What is asked: Copy the entries from the beginning through the line containing "will click(317, 12).", swapping "magnifier" for "magnifying glass" and changing nothing else.

Entries from a data collection
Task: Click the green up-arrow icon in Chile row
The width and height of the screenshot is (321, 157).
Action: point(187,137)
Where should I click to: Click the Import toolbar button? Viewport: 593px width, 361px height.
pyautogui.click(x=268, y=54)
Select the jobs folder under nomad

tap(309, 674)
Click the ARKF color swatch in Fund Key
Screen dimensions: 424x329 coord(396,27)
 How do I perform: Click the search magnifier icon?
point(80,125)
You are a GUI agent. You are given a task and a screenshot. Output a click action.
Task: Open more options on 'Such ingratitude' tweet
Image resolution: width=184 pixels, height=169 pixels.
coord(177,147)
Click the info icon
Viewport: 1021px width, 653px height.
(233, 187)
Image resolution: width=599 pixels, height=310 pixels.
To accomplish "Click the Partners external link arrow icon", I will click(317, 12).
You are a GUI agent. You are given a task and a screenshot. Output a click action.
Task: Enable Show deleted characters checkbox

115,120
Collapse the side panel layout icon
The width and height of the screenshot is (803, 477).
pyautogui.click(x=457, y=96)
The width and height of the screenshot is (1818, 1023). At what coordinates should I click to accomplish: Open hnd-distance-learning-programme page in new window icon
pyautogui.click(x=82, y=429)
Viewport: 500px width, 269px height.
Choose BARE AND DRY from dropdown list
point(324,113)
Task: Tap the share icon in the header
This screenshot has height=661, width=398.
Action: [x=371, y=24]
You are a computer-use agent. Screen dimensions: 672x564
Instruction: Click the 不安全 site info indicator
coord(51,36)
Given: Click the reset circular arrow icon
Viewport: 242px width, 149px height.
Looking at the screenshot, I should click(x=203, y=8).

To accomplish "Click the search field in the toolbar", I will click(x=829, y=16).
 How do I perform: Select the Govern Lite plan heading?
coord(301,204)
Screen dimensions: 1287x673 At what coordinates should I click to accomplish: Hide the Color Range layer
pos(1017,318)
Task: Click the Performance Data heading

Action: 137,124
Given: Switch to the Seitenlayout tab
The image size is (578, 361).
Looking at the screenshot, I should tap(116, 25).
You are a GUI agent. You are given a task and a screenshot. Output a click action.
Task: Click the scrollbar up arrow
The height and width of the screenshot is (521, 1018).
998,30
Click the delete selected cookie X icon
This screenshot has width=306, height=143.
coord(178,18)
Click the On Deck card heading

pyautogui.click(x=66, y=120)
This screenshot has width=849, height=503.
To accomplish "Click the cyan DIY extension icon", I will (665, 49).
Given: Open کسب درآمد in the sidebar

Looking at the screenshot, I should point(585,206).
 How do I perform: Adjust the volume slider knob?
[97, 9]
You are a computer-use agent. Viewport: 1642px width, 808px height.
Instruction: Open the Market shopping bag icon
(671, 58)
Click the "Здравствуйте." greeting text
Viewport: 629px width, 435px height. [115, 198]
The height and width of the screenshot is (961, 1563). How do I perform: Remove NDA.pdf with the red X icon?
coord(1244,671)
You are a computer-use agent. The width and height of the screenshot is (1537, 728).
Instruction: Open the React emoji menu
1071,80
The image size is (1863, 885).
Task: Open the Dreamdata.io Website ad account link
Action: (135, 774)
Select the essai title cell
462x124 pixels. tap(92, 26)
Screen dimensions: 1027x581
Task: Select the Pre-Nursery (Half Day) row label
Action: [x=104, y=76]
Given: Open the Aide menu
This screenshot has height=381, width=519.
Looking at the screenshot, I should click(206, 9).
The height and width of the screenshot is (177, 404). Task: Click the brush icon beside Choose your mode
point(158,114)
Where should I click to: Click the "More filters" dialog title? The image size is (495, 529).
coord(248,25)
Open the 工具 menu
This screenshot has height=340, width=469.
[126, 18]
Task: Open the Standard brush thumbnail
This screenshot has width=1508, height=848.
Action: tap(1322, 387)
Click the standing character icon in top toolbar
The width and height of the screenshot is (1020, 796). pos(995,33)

Answer below:
Task: Click the green up-arrow icon in Chile row
The width and height of the screenshot is (321, 157).
Action: point(187,137)
Where should I click to: Click the Import toolbar button? Viewport: 593px width, 361px height.
pyautogui.click(x=268, y=54)
Select the jobs folder under nomad

tap(309, 674)
Click the ARKF color swatch in Fund Key
Screen dimensions: 424x329 coord(396,27)
 How do I perform: Click the search magnifying glass icon?
point(80,125)
You are a GUI agent. You are given a task and a screenshot. Output a click action.
Task: Open more options on 'Such ingratitude' tweet
Image resolution: width=184 pixels, height=169 pixels.
coord(177,147)
Click the info icon
Viewport: 1021px width, 653px height.
(233, 187)
Image resolution: width=599 pixels, height=310 pixels.
To accomplish "Click the Partners external link arrow icon", I will click(317, 12).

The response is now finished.